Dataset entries
◇ ◇ ◇ ◇ ◇ ◇ ◇
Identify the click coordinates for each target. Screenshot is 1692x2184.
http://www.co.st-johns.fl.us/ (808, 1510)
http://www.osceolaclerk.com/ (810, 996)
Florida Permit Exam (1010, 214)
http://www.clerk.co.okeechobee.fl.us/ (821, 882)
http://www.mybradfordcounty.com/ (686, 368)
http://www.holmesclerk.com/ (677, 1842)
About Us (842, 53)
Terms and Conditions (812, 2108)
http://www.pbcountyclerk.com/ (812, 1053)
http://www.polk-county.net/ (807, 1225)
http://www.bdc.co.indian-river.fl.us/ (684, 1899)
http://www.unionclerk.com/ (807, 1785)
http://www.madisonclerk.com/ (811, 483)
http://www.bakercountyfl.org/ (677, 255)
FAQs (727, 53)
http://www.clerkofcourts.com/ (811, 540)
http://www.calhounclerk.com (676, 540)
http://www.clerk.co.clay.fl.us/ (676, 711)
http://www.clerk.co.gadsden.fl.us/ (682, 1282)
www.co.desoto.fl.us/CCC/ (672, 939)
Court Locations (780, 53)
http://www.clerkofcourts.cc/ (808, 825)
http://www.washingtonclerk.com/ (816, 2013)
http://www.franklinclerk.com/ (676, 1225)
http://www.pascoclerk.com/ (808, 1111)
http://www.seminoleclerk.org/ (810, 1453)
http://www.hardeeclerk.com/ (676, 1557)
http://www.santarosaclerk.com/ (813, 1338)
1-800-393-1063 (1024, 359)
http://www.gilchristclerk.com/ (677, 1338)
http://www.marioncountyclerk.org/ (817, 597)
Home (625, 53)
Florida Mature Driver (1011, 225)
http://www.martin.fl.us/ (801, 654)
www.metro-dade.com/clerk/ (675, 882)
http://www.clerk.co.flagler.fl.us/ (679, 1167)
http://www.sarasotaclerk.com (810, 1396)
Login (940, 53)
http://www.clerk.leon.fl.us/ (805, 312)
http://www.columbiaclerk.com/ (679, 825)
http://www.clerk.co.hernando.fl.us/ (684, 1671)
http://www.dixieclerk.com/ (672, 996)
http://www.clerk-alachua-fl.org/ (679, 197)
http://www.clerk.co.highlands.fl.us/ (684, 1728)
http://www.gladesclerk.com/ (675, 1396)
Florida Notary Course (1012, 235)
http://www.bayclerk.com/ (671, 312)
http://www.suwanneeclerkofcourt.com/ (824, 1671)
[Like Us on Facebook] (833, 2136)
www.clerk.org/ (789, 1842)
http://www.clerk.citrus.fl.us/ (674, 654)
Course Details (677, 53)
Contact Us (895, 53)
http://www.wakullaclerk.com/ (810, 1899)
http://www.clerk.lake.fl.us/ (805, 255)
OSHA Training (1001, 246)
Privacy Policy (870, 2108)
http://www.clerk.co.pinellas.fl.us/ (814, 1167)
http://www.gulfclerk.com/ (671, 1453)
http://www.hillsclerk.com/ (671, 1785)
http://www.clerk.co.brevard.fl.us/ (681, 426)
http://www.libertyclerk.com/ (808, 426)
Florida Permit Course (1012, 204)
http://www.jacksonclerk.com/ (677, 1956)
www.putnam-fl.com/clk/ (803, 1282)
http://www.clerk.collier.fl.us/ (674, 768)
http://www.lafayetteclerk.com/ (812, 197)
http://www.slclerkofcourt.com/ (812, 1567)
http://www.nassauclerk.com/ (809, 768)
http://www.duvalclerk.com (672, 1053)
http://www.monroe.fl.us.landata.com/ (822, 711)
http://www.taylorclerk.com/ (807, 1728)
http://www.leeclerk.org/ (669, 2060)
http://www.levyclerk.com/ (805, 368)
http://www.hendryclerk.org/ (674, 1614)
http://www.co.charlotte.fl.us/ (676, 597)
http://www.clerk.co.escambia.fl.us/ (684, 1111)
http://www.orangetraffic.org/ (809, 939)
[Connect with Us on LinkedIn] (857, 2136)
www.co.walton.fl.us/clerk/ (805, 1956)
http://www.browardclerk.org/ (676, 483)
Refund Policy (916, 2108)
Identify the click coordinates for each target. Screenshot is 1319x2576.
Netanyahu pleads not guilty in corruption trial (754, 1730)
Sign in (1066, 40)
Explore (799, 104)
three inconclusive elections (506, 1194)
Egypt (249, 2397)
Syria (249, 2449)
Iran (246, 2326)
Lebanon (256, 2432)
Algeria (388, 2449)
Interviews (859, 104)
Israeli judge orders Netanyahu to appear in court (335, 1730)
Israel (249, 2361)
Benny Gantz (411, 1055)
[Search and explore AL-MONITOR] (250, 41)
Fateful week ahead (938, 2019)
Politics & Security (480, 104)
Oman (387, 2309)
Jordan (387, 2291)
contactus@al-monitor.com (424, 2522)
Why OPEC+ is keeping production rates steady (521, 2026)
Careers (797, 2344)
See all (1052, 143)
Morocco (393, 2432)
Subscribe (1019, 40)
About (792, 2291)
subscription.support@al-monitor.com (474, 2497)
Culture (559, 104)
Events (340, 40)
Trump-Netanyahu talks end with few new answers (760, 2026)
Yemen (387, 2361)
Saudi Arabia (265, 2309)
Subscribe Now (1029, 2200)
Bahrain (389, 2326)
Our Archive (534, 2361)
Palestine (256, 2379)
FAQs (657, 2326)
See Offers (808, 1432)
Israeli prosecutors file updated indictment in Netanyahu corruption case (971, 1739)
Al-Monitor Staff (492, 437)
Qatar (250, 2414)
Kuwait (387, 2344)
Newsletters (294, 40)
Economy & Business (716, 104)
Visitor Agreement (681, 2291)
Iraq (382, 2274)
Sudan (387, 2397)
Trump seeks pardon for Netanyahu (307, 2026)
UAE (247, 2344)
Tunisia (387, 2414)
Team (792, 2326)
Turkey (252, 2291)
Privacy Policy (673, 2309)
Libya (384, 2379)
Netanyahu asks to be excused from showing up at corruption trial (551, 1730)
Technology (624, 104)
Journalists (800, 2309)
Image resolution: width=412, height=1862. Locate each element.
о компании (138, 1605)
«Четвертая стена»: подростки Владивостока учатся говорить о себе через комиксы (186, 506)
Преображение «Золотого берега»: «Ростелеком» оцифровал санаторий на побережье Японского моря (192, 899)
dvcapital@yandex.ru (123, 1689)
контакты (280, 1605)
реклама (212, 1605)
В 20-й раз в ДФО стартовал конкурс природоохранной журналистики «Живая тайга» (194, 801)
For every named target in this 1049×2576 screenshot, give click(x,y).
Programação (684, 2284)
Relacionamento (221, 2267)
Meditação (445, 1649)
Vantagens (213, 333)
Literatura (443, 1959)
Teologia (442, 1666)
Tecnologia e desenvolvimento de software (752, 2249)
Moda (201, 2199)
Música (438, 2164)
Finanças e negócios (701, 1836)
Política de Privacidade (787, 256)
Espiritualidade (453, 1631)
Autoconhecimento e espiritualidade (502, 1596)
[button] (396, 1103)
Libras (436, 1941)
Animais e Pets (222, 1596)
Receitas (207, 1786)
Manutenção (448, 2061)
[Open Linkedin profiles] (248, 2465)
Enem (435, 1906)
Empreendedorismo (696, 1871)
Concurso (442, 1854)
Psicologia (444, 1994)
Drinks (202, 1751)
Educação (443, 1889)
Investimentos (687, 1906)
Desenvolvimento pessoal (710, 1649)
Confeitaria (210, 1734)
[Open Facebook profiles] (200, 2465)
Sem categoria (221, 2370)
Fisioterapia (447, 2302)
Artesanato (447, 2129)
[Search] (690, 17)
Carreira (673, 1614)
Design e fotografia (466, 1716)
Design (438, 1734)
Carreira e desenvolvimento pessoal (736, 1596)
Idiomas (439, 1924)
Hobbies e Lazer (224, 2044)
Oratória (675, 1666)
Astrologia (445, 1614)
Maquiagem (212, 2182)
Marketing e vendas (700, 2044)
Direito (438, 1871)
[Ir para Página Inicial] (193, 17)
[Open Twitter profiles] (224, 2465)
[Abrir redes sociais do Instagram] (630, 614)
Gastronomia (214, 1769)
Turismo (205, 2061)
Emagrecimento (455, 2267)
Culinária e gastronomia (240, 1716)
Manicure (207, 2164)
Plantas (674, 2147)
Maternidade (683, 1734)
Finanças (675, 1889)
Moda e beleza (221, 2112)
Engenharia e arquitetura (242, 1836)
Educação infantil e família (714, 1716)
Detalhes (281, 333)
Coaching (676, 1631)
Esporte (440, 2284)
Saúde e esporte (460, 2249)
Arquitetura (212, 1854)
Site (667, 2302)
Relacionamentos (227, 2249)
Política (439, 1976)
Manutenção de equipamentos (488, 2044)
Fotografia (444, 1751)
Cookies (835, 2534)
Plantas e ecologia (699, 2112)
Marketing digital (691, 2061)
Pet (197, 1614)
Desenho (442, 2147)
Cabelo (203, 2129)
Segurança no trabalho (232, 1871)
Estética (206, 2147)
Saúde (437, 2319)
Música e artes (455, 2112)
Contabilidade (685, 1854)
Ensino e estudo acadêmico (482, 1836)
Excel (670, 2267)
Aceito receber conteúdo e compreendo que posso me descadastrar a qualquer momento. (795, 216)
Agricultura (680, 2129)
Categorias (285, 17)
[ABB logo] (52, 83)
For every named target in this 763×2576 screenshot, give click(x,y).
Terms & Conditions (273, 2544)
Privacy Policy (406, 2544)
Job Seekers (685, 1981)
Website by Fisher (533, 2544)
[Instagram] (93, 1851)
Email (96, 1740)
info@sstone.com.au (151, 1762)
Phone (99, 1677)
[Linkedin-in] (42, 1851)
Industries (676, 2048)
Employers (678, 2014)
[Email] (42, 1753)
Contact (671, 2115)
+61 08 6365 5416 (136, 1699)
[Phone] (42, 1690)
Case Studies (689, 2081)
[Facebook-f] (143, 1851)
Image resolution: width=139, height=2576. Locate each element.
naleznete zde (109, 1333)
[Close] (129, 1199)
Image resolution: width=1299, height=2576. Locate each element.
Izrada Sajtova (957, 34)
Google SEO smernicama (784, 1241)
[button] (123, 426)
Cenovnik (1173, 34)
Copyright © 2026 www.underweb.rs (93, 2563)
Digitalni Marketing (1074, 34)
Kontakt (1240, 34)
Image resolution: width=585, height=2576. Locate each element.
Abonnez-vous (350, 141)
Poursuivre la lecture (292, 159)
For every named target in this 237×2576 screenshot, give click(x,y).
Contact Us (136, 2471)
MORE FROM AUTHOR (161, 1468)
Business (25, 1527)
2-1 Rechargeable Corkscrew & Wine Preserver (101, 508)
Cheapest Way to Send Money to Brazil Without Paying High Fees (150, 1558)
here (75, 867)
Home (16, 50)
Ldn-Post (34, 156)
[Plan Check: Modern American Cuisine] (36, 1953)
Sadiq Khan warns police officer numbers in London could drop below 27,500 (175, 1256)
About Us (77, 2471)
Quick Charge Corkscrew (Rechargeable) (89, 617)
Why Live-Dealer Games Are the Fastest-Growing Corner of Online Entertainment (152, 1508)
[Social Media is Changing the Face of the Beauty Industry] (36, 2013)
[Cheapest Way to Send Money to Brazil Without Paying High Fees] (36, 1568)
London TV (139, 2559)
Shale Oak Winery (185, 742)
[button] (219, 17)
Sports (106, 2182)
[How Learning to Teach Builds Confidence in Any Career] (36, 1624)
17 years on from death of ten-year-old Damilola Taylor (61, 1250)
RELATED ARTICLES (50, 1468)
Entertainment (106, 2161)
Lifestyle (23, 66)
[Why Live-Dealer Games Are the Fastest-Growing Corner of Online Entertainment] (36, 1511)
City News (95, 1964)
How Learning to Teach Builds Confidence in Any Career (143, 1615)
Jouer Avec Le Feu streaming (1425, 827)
◇ ◇ ◇ ◇ ◇ ◇ ◇
ABOUT THIS EXERCISE: Within the records above, tally the lines that contain "pessoal". Give the total and nothing more.

TASK OUTPUT: 2